* **Task brief**:
Scale the entries from the beginning through the line containing "Giliana Sarangova (233, 1494)", inclusive. Rewrite each one in full, leaving the text unchanged but multiplying both coordinates in every answer by 2.45 and rounding to whole numbers, halves up.

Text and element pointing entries
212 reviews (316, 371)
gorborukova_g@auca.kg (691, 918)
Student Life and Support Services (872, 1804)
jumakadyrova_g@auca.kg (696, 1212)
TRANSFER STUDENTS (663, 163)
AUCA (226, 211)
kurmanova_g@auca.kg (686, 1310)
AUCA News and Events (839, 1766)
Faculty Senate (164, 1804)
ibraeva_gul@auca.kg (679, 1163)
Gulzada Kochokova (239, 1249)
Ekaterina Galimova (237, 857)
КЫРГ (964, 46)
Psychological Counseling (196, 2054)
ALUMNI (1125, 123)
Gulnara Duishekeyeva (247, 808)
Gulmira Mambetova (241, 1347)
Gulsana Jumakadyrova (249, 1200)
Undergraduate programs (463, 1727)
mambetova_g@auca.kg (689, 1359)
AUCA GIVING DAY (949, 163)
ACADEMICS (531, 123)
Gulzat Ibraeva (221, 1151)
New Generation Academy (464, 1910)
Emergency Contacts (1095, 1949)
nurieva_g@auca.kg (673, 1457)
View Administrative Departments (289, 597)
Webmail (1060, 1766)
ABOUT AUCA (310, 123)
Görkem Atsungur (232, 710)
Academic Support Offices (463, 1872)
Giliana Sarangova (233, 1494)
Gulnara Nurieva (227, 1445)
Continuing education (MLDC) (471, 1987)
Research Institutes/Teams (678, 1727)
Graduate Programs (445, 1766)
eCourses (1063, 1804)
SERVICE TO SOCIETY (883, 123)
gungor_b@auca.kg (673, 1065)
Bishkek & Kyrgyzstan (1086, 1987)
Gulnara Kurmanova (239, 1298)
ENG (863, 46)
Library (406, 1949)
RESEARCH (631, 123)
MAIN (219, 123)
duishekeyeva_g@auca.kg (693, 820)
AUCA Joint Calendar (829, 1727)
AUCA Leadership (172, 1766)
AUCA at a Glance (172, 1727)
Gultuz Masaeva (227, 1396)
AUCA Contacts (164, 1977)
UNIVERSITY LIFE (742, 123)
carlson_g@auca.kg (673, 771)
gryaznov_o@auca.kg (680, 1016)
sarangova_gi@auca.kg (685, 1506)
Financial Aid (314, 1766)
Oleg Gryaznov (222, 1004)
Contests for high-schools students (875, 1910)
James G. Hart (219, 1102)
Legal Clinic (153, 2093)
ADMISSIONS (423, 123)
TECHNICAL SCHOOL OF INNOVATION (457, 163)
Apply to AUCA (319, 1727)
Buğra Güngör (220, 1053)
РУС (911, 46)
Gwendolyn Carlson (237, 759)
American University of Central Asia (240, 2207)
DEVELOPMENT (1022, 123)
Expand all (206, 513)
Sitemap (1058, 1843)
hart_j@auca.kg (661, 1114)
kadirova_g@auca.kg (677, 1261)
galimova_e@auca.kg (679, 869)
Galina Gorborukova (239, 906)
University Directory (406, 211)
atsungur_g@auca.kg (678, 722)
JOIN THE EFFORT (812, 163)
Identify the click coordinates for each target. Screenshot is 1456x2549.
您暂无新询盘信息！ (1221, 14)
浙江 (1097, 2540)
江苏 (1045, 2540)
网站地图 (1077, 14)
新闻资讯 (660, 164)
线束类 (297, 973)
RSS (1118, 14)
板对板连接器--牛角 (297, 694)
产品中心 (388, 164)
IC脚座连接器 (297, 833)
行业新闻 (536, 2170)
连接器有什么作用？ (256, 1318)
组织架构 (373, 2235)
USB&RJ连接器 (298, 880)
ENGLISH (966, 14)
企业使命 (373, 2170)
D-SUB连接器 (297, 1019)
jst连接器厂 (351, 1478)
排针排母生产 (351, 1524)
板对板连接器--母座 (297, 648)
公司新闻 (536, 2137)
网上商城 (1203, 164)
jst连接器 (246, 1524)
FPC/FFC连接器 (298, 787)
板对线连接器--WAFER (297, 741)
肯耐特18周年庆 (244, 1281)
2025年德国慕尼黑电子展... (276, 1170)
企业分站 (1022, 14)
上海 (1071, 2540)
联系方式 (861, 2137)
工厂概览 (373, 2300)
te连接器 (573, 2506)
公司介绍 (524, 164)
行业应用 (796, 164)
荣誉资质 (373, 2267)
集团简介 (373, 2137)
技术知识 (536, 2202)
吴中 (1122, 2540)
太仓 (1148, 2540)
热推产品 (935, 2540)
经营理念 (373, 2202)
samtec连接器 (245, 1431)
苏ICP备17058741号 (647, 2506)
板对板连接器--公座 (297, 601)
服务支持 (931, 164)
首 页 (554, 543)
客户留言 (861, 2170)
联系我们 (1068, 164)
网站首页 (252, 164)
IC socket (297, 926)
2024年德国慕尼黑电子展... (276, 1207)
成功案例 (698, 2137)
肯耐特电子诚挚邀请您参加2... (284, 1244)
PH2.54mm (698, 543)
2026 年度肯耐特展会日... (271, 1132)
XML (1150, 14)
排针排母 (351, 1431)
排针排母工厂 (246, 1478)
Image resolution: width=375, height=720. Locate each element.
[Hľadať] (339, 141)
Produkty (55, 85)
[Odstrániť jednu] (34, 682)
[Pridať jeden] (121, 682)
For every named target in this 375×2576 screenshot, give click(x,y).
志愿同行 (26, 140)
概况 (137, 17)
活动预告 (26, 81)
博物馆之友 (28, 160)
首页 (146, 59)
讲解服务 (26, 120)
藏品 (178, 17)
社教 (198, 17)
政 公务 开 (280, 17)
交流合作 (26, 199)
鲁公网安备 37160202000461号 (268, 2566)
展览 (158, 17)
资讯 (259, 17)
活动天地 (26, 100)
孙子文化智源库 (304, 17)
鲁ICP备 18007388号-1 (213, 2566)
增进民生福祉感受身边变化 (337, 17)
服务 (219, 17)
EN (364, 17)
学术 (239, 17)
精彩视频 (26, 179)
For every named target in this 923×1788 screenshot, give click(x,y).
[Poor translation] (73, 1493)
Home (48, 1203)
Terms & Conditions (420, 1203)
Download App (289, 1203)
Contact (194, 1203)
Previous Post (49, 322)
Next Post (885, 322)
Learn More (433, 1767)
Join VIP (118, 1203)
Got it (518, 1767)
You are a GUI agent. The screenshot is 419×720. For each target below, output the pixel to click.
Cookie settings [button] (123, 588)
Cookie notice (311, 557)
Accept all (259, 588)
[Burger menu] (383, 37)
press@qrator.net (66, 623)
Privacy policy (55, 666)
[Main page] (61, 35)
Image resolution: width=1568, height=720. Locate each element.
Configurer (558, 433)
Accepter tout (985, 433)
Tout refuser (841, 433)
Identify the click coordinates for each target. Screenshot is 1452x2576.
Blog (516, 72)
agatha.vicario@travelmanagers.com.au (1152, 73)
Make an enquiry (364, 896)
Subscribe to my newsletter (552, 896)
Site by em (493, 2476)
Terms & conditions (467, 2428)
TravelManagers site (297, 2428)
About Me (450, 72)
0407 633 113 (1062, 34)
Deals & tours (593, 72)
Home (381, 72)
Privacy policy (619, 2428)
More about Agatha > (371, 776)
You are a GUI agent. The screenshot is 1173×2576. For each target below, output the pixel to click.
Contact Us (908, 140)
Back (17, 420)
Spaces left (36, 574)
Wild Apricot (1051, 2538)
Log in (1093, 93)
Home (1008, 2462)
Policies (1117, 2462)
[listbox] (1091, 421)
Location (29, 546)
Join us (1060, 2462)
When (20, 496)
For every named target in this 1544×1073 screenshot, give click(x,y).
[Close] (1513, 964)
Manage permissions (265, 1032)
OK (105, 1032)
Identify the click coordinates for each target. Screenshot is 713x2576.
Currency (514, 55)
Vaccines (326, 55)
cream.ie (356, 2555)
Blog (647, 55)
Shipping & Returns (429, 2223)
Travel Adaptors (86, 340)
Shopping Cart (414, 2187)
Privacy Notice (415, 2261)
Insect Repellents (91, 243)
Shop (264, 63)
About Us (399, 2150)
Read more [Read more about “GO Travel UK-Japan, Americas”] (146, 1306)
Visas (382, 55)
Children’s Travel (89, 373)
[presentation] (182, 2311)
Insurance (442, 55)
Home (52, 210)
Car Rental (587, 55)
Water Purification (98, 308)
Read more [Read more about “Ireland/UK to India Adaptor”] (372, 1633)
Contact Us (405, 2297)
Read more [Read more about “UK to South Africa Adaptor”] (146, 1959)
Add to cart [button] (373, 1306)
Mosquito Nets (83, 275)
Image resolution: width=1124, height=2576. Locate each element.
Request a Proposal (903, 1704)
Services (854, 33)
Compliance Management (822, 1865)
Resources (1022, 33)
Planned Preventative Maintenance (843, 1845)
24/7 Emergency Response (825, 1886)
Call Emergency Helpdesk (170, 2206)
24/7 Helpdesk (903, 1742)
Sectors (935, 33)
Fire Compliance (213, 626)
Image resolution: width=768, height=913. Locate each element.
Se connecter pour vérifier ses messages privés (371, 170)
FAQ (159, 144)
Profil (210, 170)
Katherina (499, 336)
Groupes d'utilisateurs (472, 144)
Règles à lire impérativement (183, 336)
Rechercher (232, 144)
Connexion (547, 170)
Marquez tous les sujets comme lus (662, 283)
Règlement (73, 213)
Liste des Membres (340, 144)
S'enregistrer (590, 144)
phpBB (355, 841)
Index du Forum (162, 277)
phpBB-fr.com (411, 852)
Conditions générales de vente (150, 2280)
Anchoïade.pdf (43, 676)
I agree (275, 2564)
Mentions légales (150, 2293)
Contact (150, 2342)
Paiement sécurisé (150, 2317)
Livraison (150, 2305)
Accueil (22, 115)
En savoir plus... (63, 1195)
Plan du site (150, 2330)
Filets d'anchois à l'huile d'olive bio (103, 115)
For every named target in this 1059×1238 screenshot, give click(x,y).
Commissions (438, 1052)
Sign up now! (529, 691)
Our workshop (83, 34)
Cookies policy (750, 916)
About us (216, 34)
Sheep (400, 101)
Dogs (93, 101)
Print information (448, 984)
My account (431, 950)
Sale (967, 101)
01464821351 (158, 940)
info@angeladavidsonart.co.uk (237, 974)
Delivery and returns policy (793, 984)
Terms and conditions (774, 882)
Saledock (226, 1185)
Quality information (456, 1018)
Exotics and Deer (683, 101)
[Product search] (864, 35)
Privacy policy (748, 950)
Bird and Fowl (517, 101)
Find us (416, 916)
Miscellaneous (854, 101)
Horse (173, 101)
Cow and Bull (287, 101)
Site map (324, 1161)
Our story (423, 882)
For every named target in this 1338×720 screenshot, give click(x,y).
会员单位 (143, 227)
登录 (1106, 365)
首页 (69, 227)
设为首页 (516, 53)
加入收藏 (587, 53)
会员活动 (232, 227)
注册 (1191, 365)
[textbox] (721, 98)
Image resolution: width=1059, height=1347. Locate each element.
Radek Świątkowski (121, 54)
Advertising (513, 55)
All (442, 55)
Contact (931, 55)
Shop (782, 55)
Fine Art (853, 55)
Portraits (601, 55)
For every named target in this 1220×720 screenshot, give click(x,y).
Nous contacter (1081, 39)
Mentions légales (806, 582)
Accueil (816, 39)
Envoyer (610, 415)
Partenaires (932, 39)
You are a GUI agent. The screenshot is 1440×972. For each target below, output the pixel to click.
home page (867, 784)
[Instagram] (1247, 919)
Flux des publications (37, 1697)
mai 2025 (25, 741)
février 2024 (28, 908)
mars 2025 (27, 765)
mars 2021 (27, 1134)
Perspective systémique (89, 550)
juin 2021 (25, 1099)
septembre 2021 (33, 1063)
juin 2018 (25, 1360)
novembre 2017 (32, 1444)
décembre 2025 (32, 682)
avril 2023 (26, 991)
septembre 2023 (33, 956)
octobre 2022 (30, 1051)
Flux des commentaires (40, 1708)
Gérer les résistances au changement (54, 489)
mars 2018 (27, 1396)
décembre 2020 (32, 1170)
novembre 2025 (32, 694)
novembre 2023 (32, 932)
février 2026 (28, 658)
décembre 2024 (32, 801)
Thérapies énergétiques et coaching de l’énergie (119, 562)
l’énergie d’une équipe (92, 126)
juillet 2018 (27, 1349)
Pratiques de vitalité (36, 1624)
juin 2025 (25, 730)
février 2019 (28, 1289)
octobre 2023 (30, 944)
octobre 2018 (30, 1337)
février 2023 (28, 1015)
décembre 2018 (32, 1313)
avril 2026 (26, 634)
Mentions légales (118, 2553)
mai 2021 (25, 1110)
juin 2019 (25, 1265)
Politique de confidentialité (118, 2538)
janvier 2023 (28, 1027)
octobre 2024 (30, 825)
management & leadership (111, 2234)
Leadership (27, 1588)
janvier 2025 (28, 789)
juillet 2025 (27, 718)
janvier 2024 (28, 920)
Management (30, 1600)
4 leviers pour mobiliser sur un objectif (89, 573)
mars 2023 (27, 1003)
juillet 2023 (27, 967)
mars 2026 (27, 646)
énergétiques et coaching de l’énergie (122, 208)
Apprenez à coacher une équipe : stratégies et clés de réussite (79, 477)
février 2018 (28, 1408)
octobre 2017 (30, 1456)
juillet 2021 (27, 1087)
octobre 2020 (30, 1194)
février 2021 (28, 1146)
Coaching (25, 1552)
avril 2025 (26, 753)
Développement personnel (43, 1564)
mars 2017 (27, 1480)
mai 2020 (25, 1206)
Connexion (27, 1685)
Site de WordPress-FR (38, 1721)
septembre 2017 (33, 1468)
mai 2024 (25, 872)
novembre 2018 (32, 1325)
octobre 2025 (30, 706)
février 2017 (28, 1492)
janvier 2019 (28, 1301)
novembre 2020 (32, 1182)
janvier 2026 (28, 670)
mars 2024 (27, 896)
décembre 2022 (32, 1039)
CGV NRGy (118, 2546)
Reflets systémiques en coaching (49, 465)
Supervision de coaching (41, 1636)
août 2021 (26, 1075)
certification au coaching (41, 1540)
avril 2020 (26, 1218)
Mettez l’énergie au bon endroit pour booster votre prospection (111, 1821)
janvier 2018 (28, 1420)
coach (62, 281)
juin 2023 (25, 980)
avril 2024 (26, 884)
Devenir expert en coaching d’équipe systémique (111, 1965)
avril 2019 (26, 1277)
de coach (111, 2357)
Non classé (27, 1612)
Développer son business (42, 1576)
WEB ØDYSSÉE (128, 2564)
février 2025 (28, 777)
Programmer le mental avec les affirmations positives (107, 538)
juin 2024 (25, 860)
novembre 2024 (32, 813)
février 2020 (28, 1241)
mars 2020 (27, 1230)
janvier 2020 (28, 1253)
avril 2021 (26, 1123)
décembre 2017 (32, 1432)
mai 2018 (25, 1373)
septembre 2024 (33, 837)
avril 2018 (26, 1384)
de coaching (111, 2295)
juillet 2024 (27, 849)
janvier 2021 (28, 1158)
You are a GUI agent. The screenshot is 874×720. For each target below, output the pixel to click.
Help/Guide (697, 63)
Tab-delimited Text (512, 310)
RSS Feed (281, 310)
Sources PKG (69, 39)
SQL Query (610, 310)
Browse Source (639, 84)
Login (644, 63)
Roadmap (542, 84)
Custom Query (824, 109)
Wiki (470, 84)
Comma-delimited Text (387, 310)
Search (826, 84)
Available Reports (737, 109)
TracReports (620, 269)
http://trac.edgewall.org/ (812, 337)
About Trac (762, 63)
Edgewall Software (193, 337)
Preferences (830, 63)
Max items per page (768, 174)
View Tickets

* **Reply to the exercise**:
212 reviews (774, 909)
gorborukova_g@auca.kg (1693, 2249)
Student Life and Support Services (2136, 4420)
jumakadyrova_g@auca.kg (1705, 2969)
TRANSFER STUDENTS (1624, 399)
AUCA (554, 517)
kurmanova_g@auca.kg (1681, 3210)
AUCA News and Events (2056, 4327)
Faculty Senate (402, 4420)
ibraeva_gul@auca.kg (1664, 2849)
Gulzada Kochokova (586, 3060)
Ekaterina Galimova (581, 2100)
КЫРГ (2362, 113)
Psychological Counseling (480, 5032)
ALUMNI (2756, 301)
Gulnara Duishekeyeva (605, 1980)
Gulmira Mambetova (590, 3300)
Gulsana Jumakadyrova (610, 2940)
Undergraduate programs (1134, 4231)
mambetova_g@auca.kg (1688, 3330)
AUCA GIVING DAY (2325, 399)
ACADEMICS (1301, 301)
Gulzat Ibraeva (541, 2820)
New Generation Academy (1137, 4680)
Emergency Contacts (2683, 4775)
nurieva_g@auca.kg (1649, 3570)
View Administrative Departments (708, 1463)
Webmail (2597, 4327)
ABOUT AUCA (760, 301)
Görkem Atsungur (568, 1740)
Academic Support Offices (1134, 4586)
Giliana Sarangova (571, 3660)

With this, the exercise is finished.